Task statement
What you write should match, word for word, the lines from the one containing "You are a computer-use" through the end of the data, with no pictures.

Listed entries
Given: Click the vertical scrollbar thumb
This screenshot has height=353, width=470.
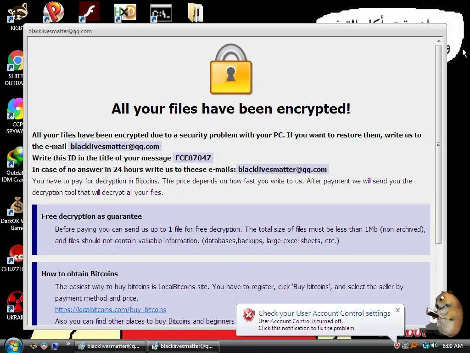Looking at the screenshot, I should point(438,144).
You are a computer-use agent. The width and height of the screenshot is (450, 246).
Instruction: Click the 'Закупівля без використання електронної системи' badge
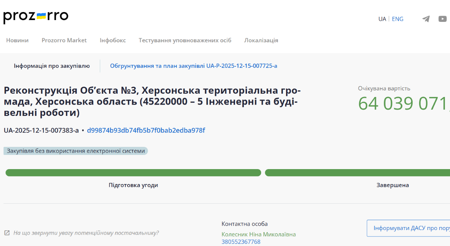tap(76, 151)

Result of the exercise
You are a computer-use agent. The width and height of the screenshot is (450, 246).
Instruction: Click the 'Закупівля без використання електронної системи' badge
tap(76, 151)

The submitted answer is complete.